Please put the text lines of the items below into a JSON list of strings, one string per line, with blank lines left out. Leave the pictures out of the answer.
===== Data to use
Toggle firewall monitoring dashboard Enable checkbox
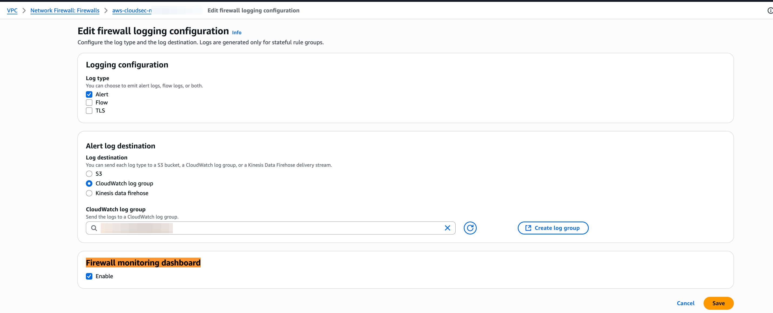 (x=89, y=276)
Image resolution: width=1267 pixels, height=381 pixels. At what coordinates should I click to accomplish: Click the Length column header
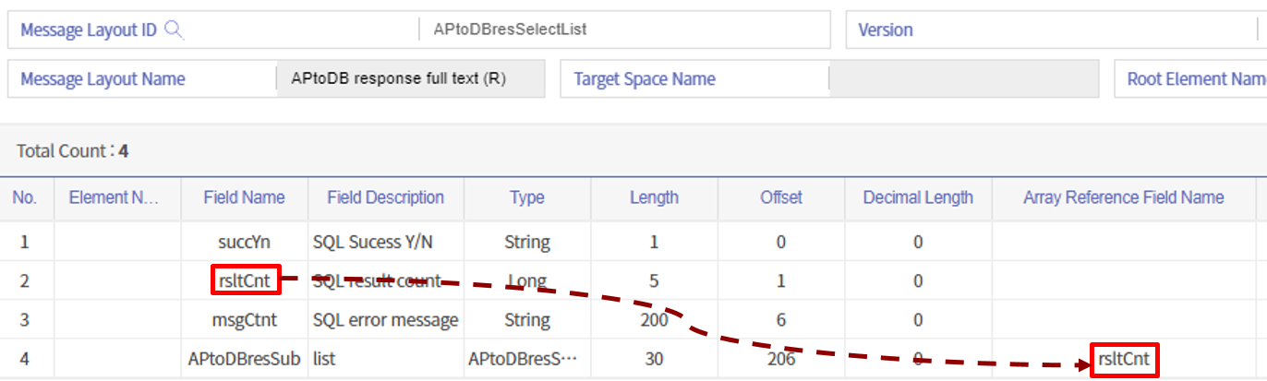coord(654,197)
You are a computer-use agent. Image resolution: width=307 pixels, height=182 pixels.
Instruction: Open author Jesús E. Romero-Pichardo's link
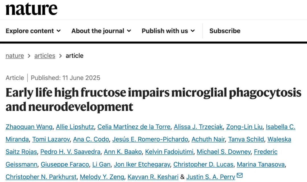pyautogui.click(x=150, y=139)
==========
The answer ▸
[
  "Toggle firewall monitoring dashboard Enable checkbox",
  " (x=89, y=276)",
  "Image resolution: width=1267 pixels, height=381 pixels. At what coordinates should I click to accomplish: Click the Length column header",
  "coord(654,197)",
  "You are a computer-use agent. Image resolution: width=307 pixels, height=182 pixels.",
  "Instruction: Open author Jesús E. Romero-Pichardo's link",
  "pyautogui.click(x=150, y=139)"
]